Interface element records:

------------

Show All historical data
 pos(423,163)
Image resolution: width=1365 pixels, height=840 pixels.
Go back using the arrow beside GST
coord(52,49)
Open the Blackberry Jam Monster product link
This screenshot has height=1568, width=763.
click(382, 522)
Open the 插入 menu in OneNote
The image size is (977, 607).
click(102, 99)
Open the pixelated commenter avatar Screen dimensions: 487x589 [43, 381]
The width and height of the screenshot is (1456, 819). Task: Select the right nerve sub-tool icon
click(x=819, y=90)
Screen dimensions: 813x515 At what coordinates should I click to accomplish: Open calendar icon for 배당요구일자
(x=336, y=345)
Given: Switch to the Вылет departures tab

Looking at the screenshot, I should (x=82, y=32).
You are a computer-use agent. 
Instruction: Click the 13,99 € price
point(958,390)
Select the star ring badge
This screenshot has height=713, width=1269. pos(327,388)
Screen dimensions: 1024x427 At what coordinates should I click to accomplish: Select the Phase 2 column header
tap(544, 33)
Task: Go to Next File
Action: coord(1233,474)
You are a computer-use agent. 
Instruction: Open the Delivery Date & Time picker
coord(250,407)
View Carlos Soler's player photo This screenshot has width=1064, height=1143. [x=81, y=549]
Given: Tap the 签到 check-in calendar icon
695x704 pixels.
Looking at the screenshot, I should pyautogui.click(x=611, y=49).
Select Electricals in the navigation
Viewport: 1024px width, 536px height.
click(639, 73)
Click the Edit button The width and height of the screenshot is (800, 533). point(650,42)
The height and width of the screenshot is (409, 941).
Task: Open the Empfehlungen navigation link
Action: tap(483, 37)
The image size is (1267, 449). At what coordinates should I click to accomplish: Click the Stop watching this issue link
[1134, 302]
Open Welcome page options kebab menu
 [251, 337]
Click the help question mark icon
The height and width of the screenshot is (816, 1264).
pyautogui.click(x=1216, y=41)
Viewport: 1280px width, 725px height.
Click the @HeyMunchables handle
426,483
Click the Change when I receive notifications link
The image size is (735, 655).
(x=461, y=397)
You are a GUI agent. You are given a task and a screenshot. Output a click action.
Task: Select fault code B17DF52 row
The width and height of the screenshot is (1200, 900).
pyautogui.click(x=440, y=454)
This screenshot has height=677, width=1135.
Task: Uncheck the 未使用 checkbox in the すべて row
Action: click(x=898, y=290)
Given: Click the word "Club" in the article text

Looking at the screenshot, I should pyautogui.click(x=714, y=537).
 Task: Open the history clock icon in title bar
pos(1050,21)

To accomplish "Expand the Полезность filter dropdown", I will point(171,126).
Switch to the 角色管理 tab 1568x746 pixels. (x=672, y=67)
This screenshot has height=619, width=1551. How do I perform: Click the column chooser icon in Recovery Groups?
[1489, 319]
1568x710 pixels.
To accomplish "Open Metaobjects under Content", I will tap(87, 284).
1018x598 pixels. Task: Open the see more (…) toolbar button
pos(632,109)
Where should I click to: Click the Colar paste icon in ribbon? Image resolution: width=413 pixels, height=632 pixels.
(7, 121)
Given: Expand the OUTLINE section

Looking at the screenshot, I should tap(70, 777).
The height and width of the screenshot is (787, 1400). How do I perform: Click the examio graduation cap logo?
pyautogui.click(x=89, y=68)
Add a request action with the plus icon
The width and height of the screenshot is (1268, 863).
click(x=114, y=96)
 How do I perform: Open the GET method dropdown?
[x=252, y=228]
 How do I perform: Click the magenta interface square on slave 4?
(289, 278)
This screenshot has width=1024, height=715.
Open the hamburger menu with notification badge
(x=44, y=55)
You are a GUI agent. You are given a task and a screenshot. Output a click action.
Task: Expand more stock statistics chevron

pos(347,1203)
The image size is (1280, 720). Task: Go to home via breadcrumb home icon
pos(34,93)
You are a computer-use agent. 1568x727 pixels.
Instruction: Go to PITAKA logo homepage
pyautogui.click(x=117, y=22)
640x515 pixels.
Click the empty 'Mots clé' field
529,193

------------

• _Task prompt_
Retype every line of the records above with no changes.

• _Solution to the exercise_
Show All historical data
 pos(423,163)
Image resolution: width=1365 pixels, height=840 pixels.
Go back using the arrow beside GST
coord(52,49)
Open the Blackberry Jam Monster product link
This screenshot has height=1568, width=763.
click(382, 522)
Open the 插入 menu in OneNote
The image size is (977, 607).
click(102, 99)
Open the pixelated commenter avatar Screen dimensions: 487x589 [43, 381]
The width and height of the screenshot is (1456, 819). Task: Select the right nerve sub-tool icon
click(x=819, y=90)
Screen dimensions: 813x515 At what coordinates should I click to accomplish: Open calendar icon for 배당요구일자
(x=336, y=345)
Given: Switch to the Вылет departures tab

Looking at the screenshot, I should (x=82, y=32).
You are a computer-use agent. 
Instruction: Click the 13,99 € price
point(958,390)
Select the star ring badge
This screenshot has height=713, width=1269. pos(327,388)
Screen dimensions: 1024x427 At what coordinates should I click to accomplish: Select the Phase 2 column header
tap(544, 33)
Task: Go to Next File
Action: coord(1233,474)
You are a computer-use agent. 
Instruction: Open the Delivery Date & Time picker
coord(250,407)
View Carlos Soler's player photo This screenshot has width=1064, height=1143. [x=81, y=549]
Given: Tap the 签到 check-in calendar icon
695x704 pixels.
Looking at the screenshot, I should pyautogui.click(x=611, y=49).
Select Electricals in the navigation
Viewport: 1024px width, 536px height.
click(639, 73)
Click the Edit button The width and height of the screenshot is (800, 533). point(650,42)
The height and width of the screenshot is (409, 941).
Task: Open the Empfehlungen navigation link
Action: tap(483, 37)
The image size is (1267, 449). At what coordinates should I click to accomplish: Click the Stop watching this issue link
[1134, 302]
Open Welcome page options kebab menu
 [251, 337]
Click the help question mark icon
The height and width of the screenshot is (816, 1264).
pyautogui.click(x=1216, y=41)
Viewport: 1280px width, 725px height.
Click the @HeyMunchables handle
426,483
Click the Change when I receive notifications link
The image size is (735, 655).
(x=461, y=397)
You are a GUI agent. You are given a task and a screenshot. Output a click action.
Task: Select fault code B17DF52 row
The width and height of the screenshot is (1200, 900).
pyautogui.click(x=440, y=454)
This screenshot has height=677, width=1135.
Task: Uncheck the 未使用 checkbox in the すべて row
Action: click(x=898, y=290)
Given: Click the word "Club" in the article text

Looking at the screenshot, I should pyautogui.click(x=714, y=537).
 Task: Open the history clock icon in title bar
pos(1050,21)

To accomplish "Expand the Полезность filter dropdown", I will point(171,126).
Switch to the 角色管理 tab 1568x746 pixels. (x=672, y=67)
This screenshot has height=619, width=1551. How do I perform: Click the column chooser icon in Recovery Groups?
[1489, 319]
1568x710 pixels.
To accomplish "Open Metaobjects under Content", I will tap(87, 284).
1018x598 pixels. Task: Open the see more (…) toolbar button
pos(632,109)
Where should I click to: Click the Colar paste icon in ribbon? Image resolution: width=413 pixels, height=632 pixels.
(7, 121)
Given: Expand the OUTLINE section

Looking at the screenshot, I should tap(70, 777).
The height and width of the screenshot is (787, 1400). How do I perform: Click the examio graduation cap logo?
pyautogui.click(x=89, y=68)
Add a request action with the plus icon
The width and height of the screenshot is (1268, 863).
click(x=114, y=96)
 How do I perform: Open the GET method dropdown?
[x=252, y=228]
 How do I perform: Click the magenta interface square on slave 4?
(289, 278)
This screenshot has width=1024, height=715.
Open the hamburger menu with notification badge
(x=44, y=55)
You are a GUI agent. You are given a task and a screenshot. Output a click action.
Task: Expand more stock statistics chevron

pos(347,1203)
The image size is (1280, 720). Task: Go to home via breadcrumb home icon
pos(34,93)
You are a computer-use agent. 1568x727 pixels.
Instruction: Go to PITAKA logo homepage
pyautogui.click(x=117, y=22)
640x515 pixels.
Click the empty 'Mots clé' field
529,193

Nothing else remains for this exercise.